Monday, 8 February 2016

THE BEATLES WERE PAID ONLY £5 FOR THEIR FIRST GIG AT CAVERN CLUB

It was announced in February 2016 that The Beatles are still bringing in £82 million a year to the Liverpool economy. This report about The Beatles and the iconic Cavern Club was first published in February 2011 to mark the 50th anniversary of their first gig there.

The first concert by The Beatles at The Cavern Club, over a lunchtime on February 9, 1961,  was hardly an auspicious affair. They were paid £5 for the appearance, a concert that wasn't advertised, and George Harrison was nearly denied admission to play because he was wearing jeans. 
The small, basement club wasn't full, customers were munching sandwiches and hot dogs and not all the clientele knew what to expect at a venue that had traditionally played host since its 1957 opening to jazz stars such as George Melly and Acker Bilk. 
The Cavern had originally been based on a French jazz club, Le Caveau de la Huchette, but by 1961 the venue's music policy was changing. Skiffle and rock 'n' roll were in (Elvis Presley's Are You Lonesome Tonight? was top of the record charts on 9th February) and bands such as The Swinging Blue Jeans, Gerry And The Pacemakers and newcomers The Beatles - who were just back from Hamburg - were being given their chance. 
On that landmark lunchtime, the Beatles played the first of 292 concerts at The Cavern until their final appearance on 3 August 1963. Some of the Beatles had played the club before – as The Quarrymen – but for this concert in 1961 it was the first time George and John and the band had been together as The Beatles at the Cavern. 
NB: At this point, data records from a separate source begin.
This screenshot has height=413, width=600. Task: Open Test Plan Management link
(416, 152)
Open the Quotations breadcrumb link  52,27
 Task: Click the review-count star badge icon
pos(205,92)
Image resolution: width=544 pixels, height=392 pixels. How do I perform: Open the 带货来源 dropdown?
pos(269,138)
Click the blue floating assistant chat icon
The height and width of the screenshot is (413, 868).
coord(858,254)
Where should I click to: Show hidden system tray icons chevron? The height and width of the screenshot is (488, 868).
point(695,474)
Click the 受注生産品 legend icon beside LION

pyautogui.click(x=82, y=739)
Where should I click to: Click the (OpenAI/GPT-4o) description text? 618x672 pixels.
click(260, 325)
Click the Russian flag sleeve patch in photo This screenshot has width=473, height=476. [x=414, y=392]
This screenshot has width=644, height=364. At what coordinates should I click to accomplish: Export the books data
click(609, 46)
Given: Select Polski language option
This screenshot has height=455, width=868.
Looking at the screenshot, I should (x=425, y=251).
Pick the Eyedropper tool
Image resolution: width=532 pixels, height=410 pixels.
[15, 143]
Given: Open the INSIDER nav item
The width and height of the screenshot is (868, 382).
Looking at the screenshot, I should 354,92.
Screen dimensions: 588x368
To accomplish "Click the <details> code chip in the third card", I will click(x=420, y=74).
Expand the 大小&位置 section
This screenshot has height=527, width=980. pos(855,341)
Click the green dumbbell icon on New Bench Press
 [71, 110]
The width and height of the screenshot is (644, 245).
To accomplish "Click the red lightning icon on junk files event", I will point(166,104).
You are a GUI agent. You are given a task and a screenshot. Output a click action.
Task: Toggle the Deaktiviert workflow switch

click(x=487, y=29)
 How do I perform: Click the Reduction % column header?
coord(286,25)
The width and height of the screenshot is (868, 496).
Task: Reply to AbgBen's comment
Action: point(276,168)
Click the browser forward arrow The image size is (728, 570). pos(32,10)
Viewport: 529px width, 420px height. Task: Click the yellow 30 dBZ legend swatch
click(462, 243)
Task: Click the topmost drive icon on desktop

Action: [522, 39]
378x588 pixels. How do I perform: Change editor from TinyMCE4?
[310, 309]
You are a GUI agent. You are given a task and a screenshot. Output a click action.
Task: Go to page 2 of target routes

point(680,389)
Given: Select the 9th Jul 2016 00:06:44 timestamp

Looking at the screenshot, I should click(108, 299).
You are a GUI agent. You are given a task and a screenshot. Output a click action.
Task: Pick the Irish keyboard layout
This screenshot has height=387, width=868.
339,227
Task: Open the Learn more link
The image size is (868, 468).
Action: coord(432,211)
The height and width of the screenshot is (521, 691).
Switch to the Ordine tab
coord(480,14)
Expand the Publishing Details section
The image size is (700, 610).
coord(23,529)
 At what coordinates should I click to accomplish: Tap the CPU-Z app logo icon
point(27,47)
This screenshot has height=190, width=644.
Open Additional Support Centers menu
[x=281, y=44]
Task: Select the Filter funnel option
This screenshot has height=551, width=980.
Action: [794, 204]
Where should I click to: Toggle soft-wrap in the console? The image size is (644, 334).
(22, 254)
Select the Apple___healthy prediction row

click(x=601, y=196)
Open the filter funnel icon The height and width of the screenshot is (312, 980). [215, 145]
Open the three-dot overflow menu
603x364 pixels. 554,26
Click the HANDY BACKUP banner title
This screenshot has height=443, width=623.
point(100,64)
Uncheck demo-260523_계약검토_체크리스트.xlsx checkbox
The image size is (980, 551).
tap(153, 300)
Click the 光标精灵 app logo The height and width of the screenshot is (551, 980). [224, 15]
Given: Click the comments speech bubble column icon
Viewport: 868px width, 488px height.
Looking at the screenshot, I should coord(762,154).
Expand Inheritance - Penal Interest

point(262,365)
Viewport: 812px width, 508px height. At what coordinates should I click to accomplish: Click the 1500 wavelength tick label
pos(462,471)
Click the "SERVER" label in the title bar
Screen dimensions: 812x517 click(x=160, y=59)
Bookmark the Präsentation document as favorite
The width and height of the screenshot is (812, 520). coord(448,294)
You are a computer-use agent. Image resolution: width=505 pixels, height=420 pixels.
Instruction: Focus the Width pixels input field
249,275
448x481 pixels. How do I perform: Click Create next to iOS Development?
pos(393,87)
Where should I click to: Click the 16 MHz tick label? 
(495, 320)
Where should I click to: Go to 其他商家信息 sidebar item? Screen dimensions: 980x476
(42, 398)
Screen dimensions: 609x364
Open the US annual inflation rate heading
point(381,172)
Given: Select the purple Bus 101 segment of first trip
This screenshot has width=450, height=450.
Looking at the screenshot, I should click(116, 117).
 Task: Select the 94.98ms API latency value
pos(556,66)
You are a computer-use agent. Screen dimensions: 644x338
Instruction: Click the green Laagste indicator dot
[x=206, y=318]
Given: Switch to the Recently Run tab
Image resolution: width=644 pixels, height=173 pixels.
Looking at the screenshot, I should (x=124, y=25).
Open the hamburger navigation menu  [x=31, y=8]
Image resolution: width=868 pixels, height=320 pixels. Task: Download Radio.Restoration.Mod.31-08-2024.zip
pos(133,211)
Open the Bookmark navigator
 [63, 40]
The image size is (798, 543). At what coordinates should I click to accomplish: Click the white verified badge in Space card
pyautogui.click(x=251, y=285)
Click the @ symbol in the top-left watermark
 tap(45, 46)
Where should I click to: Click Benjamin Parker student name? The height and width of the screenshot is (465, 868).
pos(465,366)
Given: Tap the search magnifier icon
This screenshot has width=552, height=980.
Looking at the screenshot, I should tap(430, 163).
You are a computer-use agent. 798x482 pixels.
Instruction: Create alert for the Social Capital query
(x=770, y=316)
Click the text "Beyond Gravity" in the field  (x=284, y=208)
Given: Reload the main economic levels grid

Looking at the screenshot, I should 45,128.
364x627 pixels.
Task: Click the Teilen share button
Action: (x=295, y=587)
George, then only 17, arrived in blue jeans, which were banned from the club, but he managed to convince the bouncer, Paddy Delaney, that he was one of the performers and was allowed in. 
Ray McFall, Cavern Club owner, later recalled: "The Beatles were different and they were very well rehearsed because they had come back from three months of torture in Hamburg. However, I didn't like them wearing jeans which were taboo in the Cavern. Our doormen would stop anyone wearing jeans. I felt that if people were wearing good, clean clothes they would be more likely to behave themselves as they wouldn't want them getting dirty and damaged."
Jon Keats, of the Cavern Club, said: “The appearance on February 9 was an unadvertised session, and their first advertised lunchtime appearance was on February 21. Their first evening show was March 21."
Alex McKechnie, who was a booking manager for the Cavern Club in the 1990s and who was a 16-year-old printing mechanic at the time of the first gig, said: "It was atmospheric though not very crowded."
The Beatles first played The Cavern Club in February 1961
The Beatles first played The Cavern Club in February 1961

He remembers joking and banter being a big part of the Beatles’ routine in those early Cavern days. The band members took the mickey out of each other and sang skits on adverts and children’s programmes such as Torchy the battery boy. 
John Lennon was usually at the centre of the larking around, and the late Beatle recounted: “In those old Cavern days, half the thing was just ad lib, what you’d call comedy. We just used to mess about, jump into the audience, do anything.” 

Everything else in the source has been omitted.